Hay algunos métodos para ayudarlo a ser perezoso al etiquetar los métodos, dependiendo de la operación deseada, use el método correspondiente:
#'opennlp.tools.lazy/lazy-get-sentences
#'opennlp.tools.lazy/lazy-tokenize
#'opennlp.tools.lazy/lazy-tag
#'opennlp.tools.lazy/lazy-chunk
#'opennlp.tools.lazy/sentence-seq
Aquí le mostramos cómo usarlos:
( use 'opennlp.nlp)
( use 'opennlp.treebank)
( use 'opennlp.tools.lazy)
( def get-sentences ( make-sentence-detector " models/en-sent.bin " ))
( def tokenize ( make-tokenizer " models/en-token.bin " ))
( def pos-tag ( make-pos-tagger " models/en-pos-maxent.bin " ))
( def chunker ( make-treebank-chunker " models/en-chunker.bin " ))
( lazy-get-sentences [ " This body of text has three sentences. This is the first. This is the third. " " This body has only two. Here's the last one. " ] get-sentences)
; ; will lazily return:
([ " This body of text has three sentences. " " This is the first. " " This is the third. " ] [ " This body has only two. " " Here's the last one. " ])
( lazy-tokenize [ " This is a sentence. " " This is another sentence. " " This is the third. " ] tokenize)
; ; will lazily return:
([ " This " " is " " a " " sentence " " . " ] [ " This " " is " " another " " sentence " " . " ] [ " This " " is " " the " " third " " . " ])
( lazy-tag [ " This is a sentence. " " This is another sentence. " ] tokenize pos-tag)
; ; will lazily return:
(([ " This " " DT " ] [ " is " " VBZ " ] [ " a " " DT " ] [ " sentence " " NN " ] [ " . " " . " ]) ([ " This " " DT " ] [ " is " " VBZ " ] [ " another " " DT " ] [ " sentence " " NN " ] [ " . " " . " ]))
( lazy-chunk [ " This is a sentence. " " This is another sentence. " ] tokenize pos-tag chunker)
; ; will lazily return:
(({ :phrase [ " This " ], :tag " NP " } { :phrase [ " is " ], :tag " VP " } { :phrase [ " a " " sentence " ], :tag " NP " }) ({ :phrase [ " This " ], :tag " NP " } { :phrase [ " is " ], :tag " VP " } { :phrase [ " another " " sentence " ], :tag " NP " }))
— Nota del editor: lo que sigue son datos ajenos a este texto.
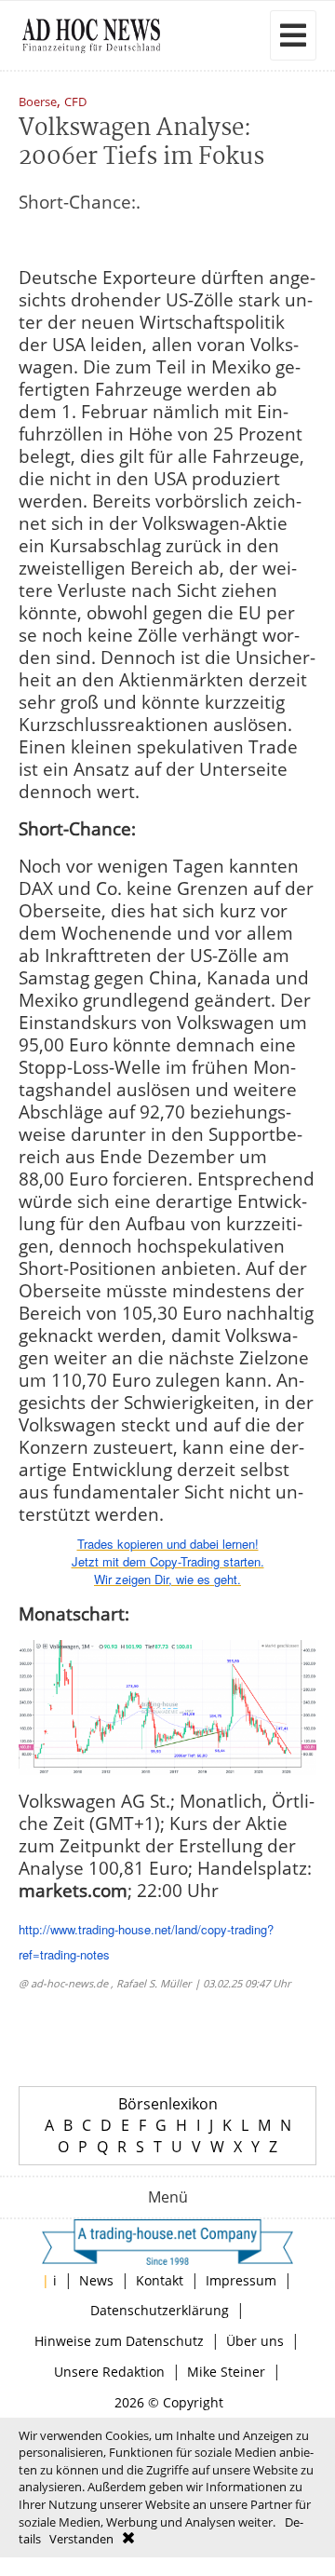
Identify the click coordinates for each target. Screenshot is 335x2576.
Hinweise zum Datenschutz (119, 2341)
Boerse (38, 103)
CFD (75, 103)
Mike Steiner (226, 2371)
Siéntase libre de usar las funciones perezosas, pero todavía no estoy 100% establecido en el diseño, por lo que pueden cambiar en el futuro. (Tal vez encadenándolos, en lugar de una secuencia de oraciones, se parece (perezoso-chunk (etiqueta perezosa (-tokenize (perezoso-get-sentencias ...)))).
Generando una secuencia perezosa de oraciones desde un archivo usando Opennlp.Tools.Lazy/Sentence-seq:
( with-open [rdr ( clojure.java.io/reader " /tmp/bigfile " )]
( let [sentences ( sentence-seq rdr get-sentences)]
; ; process your lazy seq of sentences however you desire
( println " first 5 sentences: " )
( clojure.pprint/pprint ( take 5 sentences))))
Hay código para permitir modelos de entrenamiento para cada una de las herramientas. Consulte la documentación en Training.Markdown
Copyright (c) 2010 Matthew Lee Hinman
Distribuido bajo la licencia pública de Eclipse, lo mismo que Clojure usa. Vea la copia del archivo.